STATED TASK A » In the author profiling text below, reproduce everything from "1 Introduction" down to "are social networks.".
STATED TASK B » According to the author profiling text below, what model does this work set out to develop?

EXCERPT »
╔══

Keywords

1 Introduction

Author profiling (PA) is a Natural Language Processing (NLP) task that aims to determine the characteristics of the author(s) of a given text, such as their gender, age, emotional state, personality, among others. AP can be performed on formal and informal textual sources. Formal texts have a certain structure and follow rules while informal texts do not follow rules and are not standardized. A good example of the latter are social networks.

The writing style on social media has special features [10] that make NLP tasks extremely complex processes: the abbreviation rules are not always followed, different use of punctuation marks, new characters are included such as # (hashtag), use of the sign @ to mention users, etc.

Given the importance and the enormous amount of information that is produced daily in social media, it is necessary to have computational methods that allow us to automatically analyze the information generated in these networks.

With the information that people publish and consume in their social media, companies can profile their clients and governments can improve security procedures, for example, identifying potential cases of pedophilia, virtual kidnappings, among others. In fact, the providers of these services already profile users, for example Twitter aims to know the patterns of use and personalization of content. For these reasons, the aim of this work is to develop an automatic gender identification model of Twitter users using transfer learning techniques. We also measure and evaluate the impact of text preprocessing on the accuracy of the author profiling model.

The work is presented in 5 sections, including this introduction. Section 2 describes the methods to carry out feature extraction and the machine learning algorithms typically used in AP, in Sect. 3 we introduce the concepts of transfer learning and explain the architecture used in this work, in Sect. 4, the methodology for author profiling and experimental results is presented. The conclusions of this paper are enunciated in the Sect. 5.

2 Related Work

Several supervised learning techniques were used to model author profiles in different text sources. Supervised learning classifiers employ a set of input-output pairs, through which a decision function is learned that associates a class label with a new data within the established classes. Author profiling (AP) consists in identifying the demographic features of the author of a text [6]. These features are those that describe the author in terms of gender, age, level of study, nationality, socio-economic level, among others. So it can be concluded that AP is a multiclass classification problem.

The use of supervised learning algorithms for AP is shown in [15]. Decision Functions are a technique to perform a binary classification, whose training consists of finding decision functions from input-output pairs. Logistic Regression is used for multiclass classification problems to predict the probability that the data belong to one or another class. Support Vector Machines is a technique used in the context of the AP for binary classification; data are linearly separable by several planes. Neural Networks are another resource for AP; the goal of the method is to approximate a function \(g(\dot{)}\), represented by the neural network, to a function \(f(\dot{)}\) as much as possible. This approximate function is the one used classify. Convolutional Networks represent an important tool for AP, since they are trained with large sets of information, in addition to setting a feature extractor.

2.1 Features Extraction

Analyzing in detail the large amount of information currently generated in the form of written texts is very complicated. Therefore, it is of interest to create representations of these documents, that is, to obtain their representative characteristics. The features obtained from a text are specific terms that allow analyzing and extracting useful patterns or knowledge from analyzed documents. In the past, this task was performed by linguists, limited to a little thorough manual processing. However, with the advance of science and technology, the methods for the extraction of characteristics changed. Some text representation schemes are:

  1. 1.

╚══

PROVIDED MATERIAL »

╔══

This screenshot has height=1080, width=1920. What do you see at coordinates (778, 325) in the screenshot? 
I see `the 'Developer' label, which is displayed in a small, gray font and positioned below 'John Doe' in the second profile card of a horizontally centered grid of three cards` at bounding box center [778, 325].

╚══

REPLY A »
1 Introduction

Author profiling (PA) is a Natural Language Processing (NLP) task that aims to determine the characteristics of the author(s) of a given text, such as their gender, age, emotional state, personality, among others. AP can be performed on formal and informal textual sources. Formal texts have a certain structure and follow rules while informal texts do not follow rules and are not standardized. A good example of the latter are social networks.

REPLY B » An automatic gender identification model of Twitter users using transfer learning techniques.